Kind of weird that you speak so confidently when you don’t apparently know the difference between steam of consciousness and “speaking in tongues”. Almost like you’re AI hallucinating.
This sounds like a description of a child who has not learned to read yet. You ask a child who is not aware of the alphabet and of "words" how many r's are in strawberry you'd get a non-sense answer too. So what you're really pointing out is that the LLMs have not been trained on "the english language" and how words are constructed and what they are composed of. That they operate by tokens that don't correspond to words or letters is irrelevant as an answer to why they can't count the letters in a word. It's not that I know how many r's are in strawberry because of how I'm understanding the word "strawberry", I know how many r's are in strawberry because I know how to spell strawberry. The LLM needs to be trained on this the same way someone who is learning to read would be trained on it. No one should be surprised that an LLM can't "read" in the same way no one should be surprised that a child can't "read".

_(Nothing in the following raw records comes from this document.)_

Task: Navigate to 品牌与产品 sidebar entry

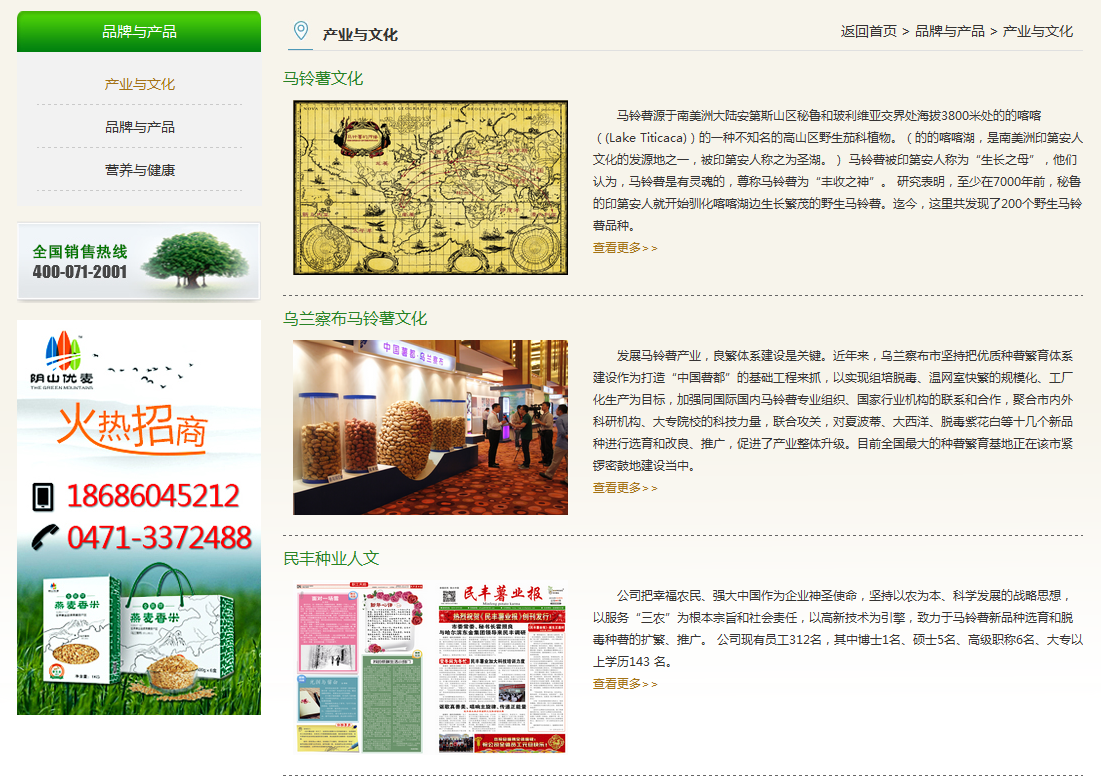Action: click(x=136, y=125)
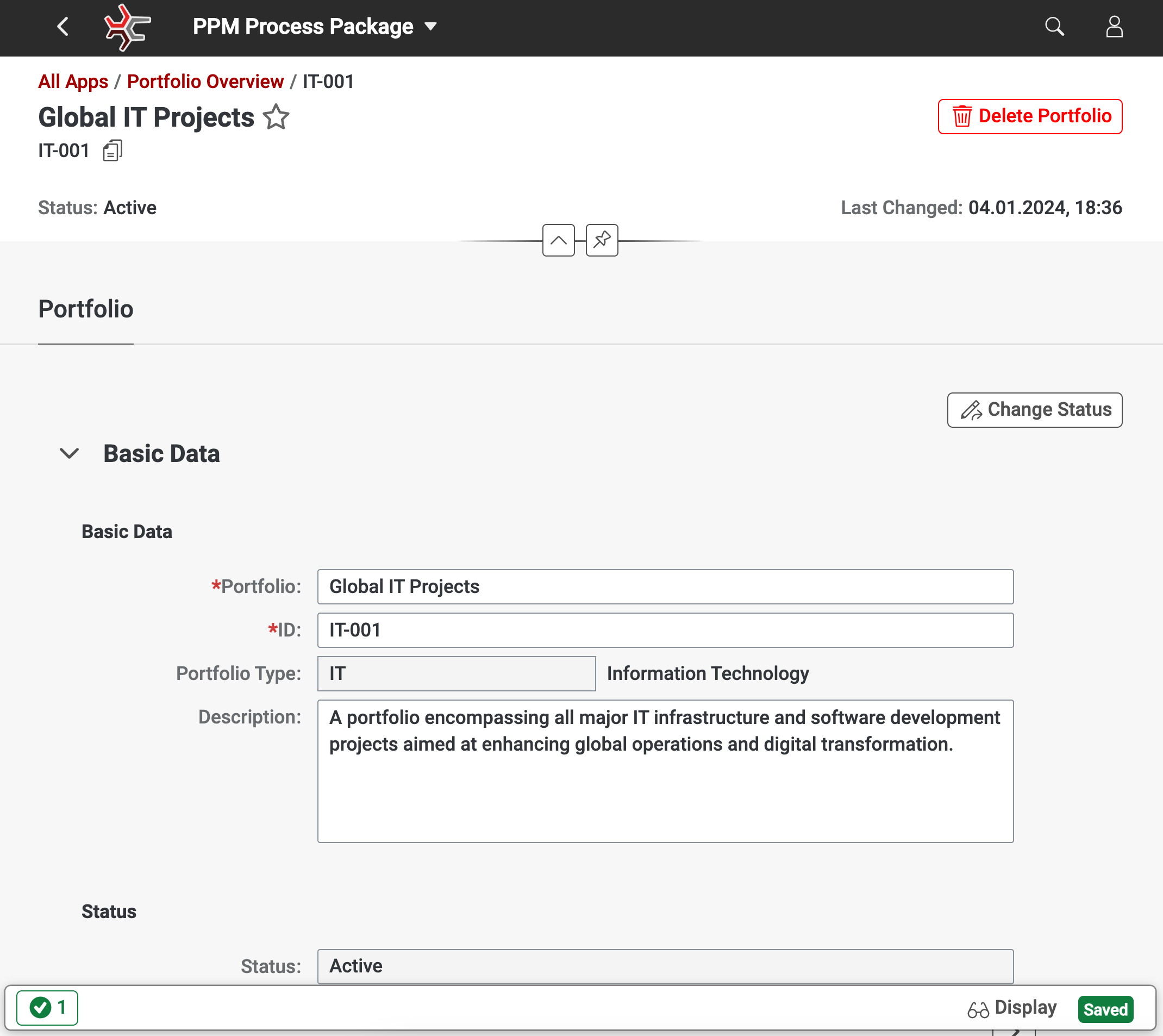Open the user profile icon

click(1114, 27)
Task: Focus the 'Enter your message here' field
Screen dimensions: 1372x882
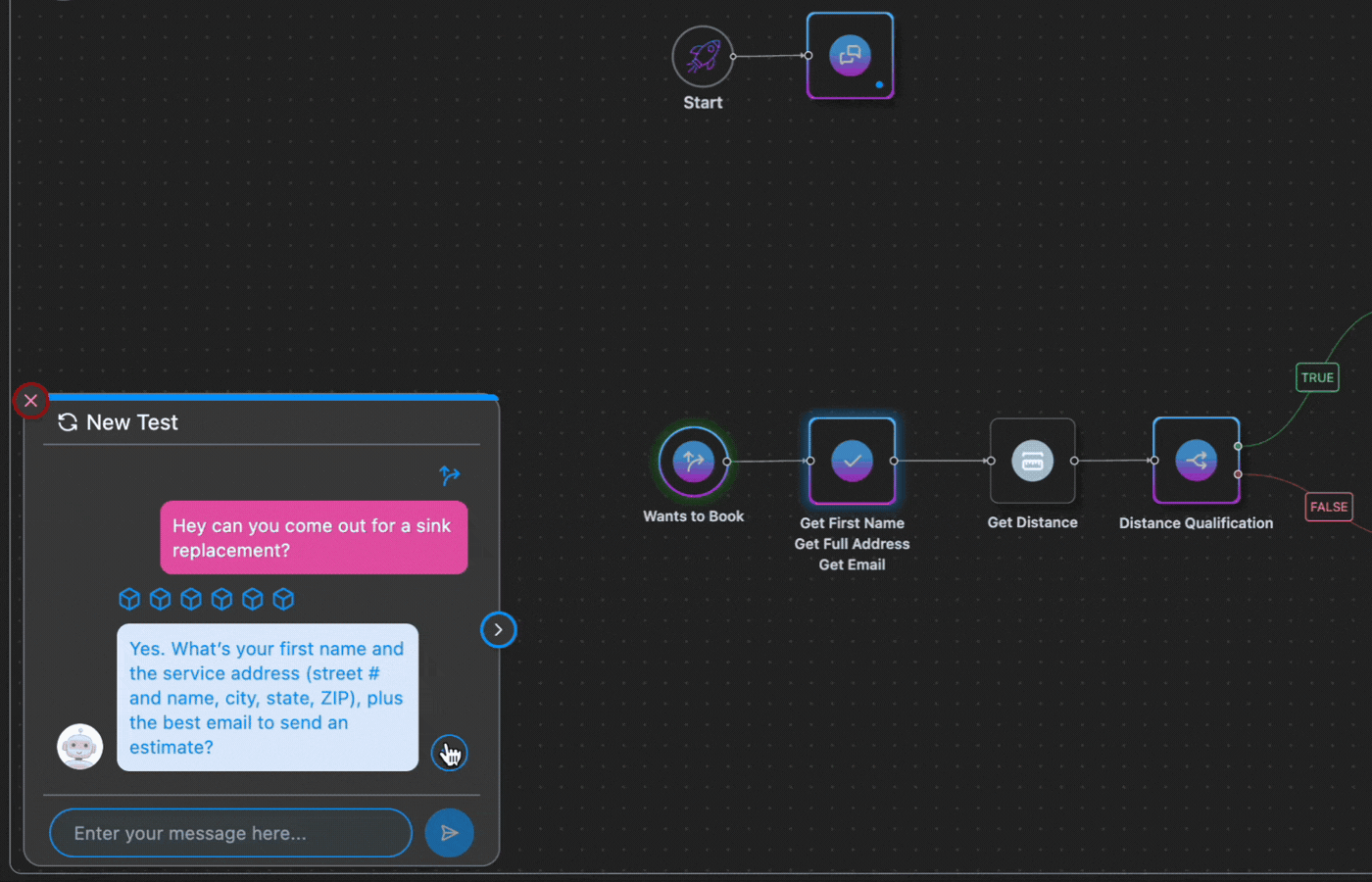Action: pos(230,833)
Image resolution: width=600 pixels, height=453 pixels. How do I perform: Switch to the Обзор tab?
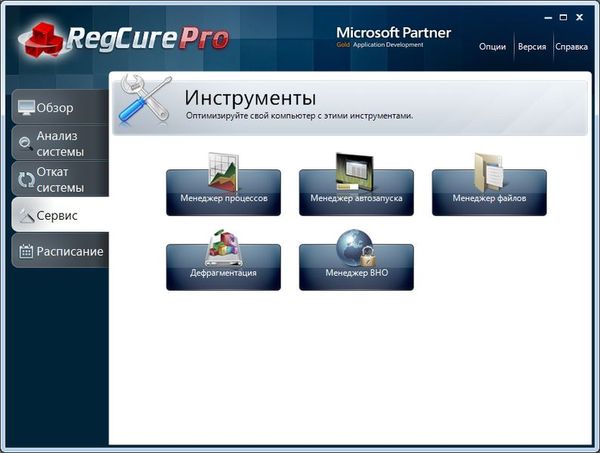tap(58, 108)
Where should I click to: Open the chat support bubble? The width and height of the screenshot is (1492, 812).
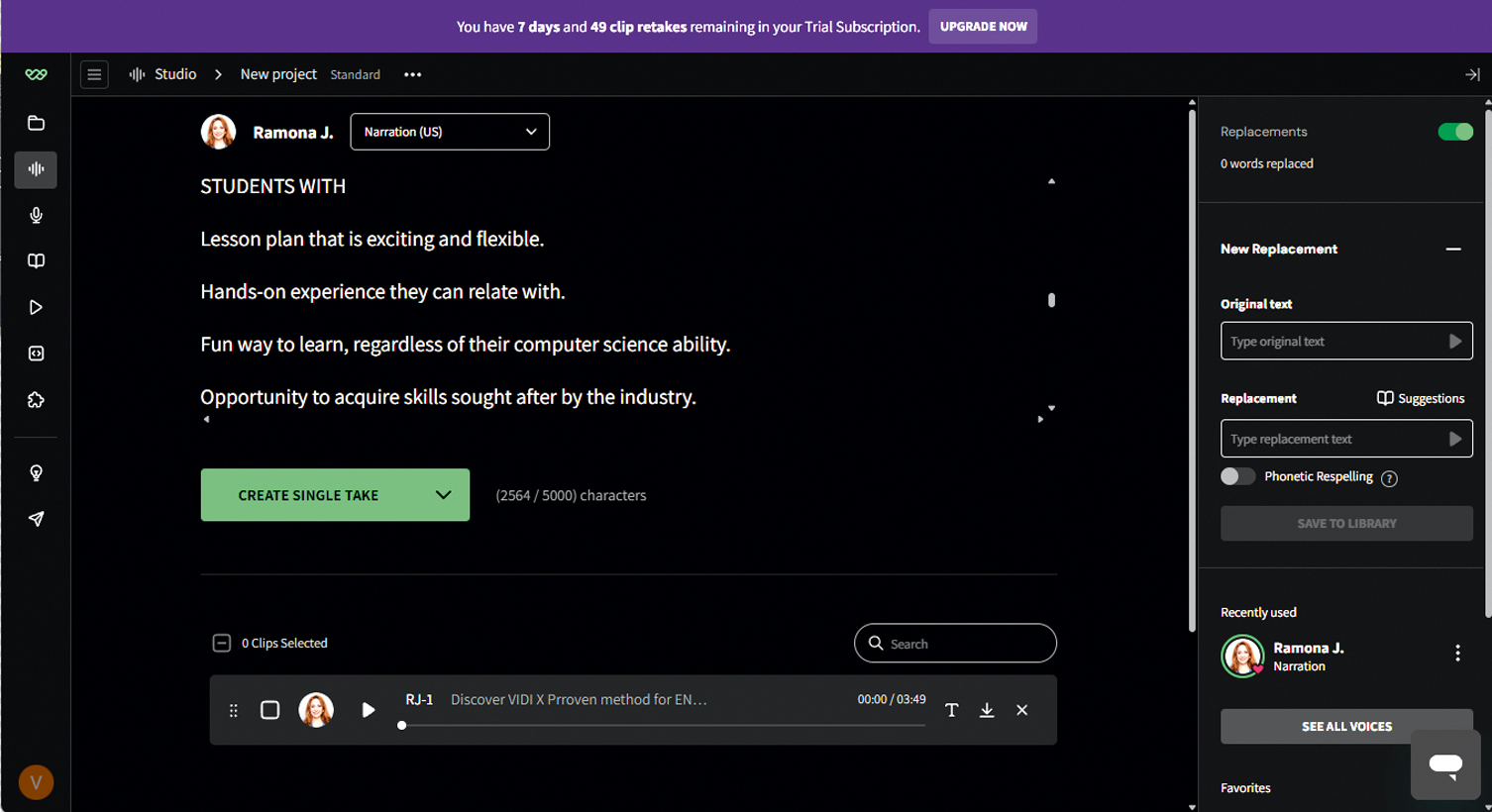coord(1445,763)
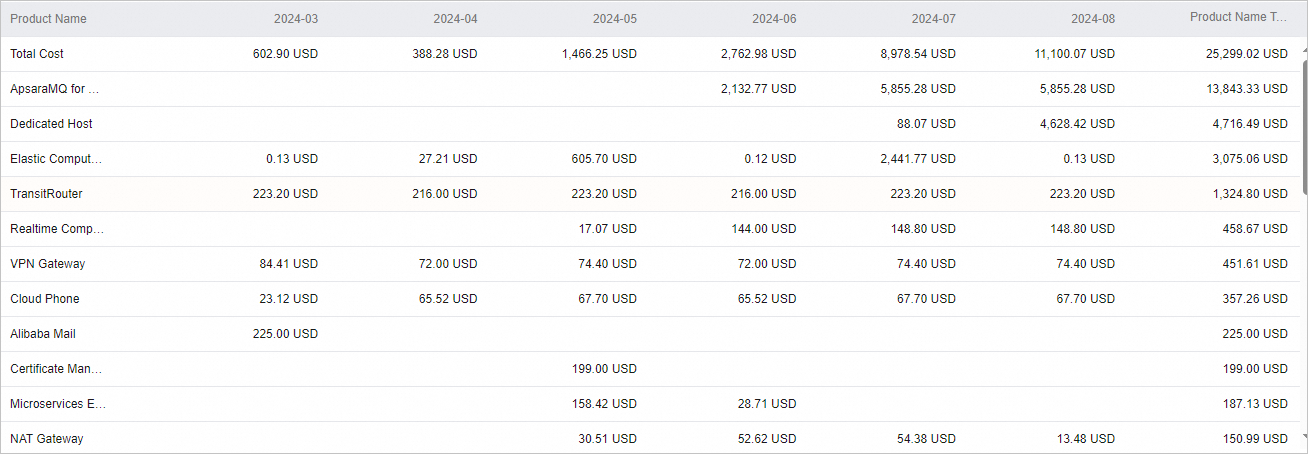This screenshot has width=1308, height=454.
Task: Click the truncated Product Name T... total header
Action: click(1238, 18)
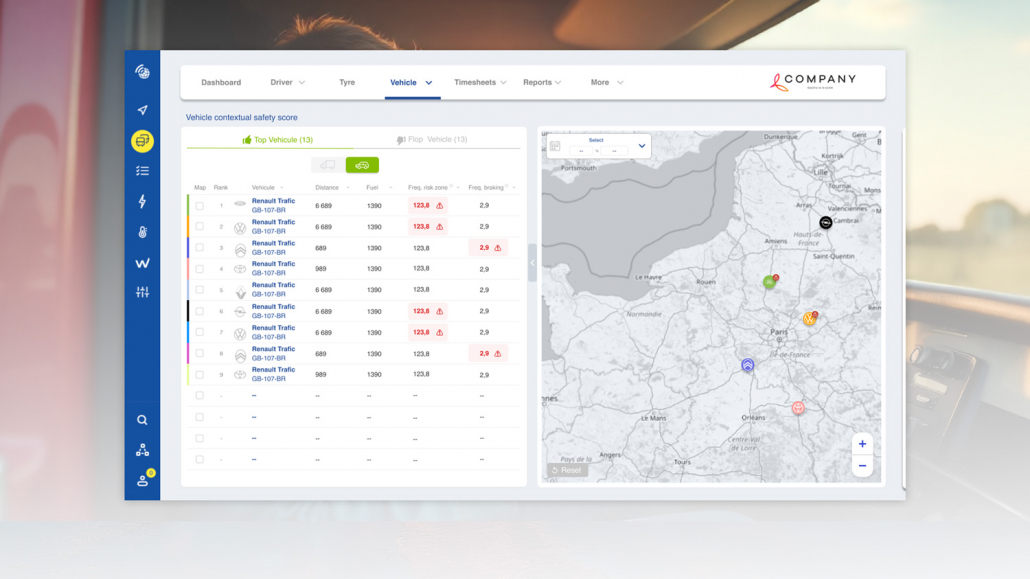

This interpretation takes things too far away from how LLMs are constituted and so misses important explanatory power. The issue of counting letters in a word isn't about an ability to spell, it's about the nature of one's perception. We perceive words as sequences of individual letters. LLMs do not. I can ask you to tell me how many r's are in some nonsense word sequence and you're fully capable of doing that. LLMs do not see sequences of letters so they are intrinsically at a disadvantage for this kind of question. But this says nothing about its capacity for intelligence anymore than not naturally being able to distinguish frequencies of photons hitting your retina has anything to say about human intelligence.
I disagree with this pretty strongly, because I don't think you're correct that I don't have the ability to distinguish frequencies of photons hitting my retina. We have a lot of tools that can determine the frequency of light and I can use those on any source of light that I wish to measure that may hit my retinas.
If you ask an LLM how many Rs are in strawberry, it wouldn't think like this. It would confidently state that there are two Rs. Even though it "knows" that it can write a python script to count the number of Rs in strawberry, it doesn't do that. Why not? Is it maybe because it isn't intelligent? Yeah, you can get an LLM to count the number of Rs in strawberry by writing a python script, but that's a use of your intelligence, not the LLM's.
Counting letters in a word seems to have little to do with understanding the word. Young kids can’t spell or count well at all but no one says that means they can’t understand.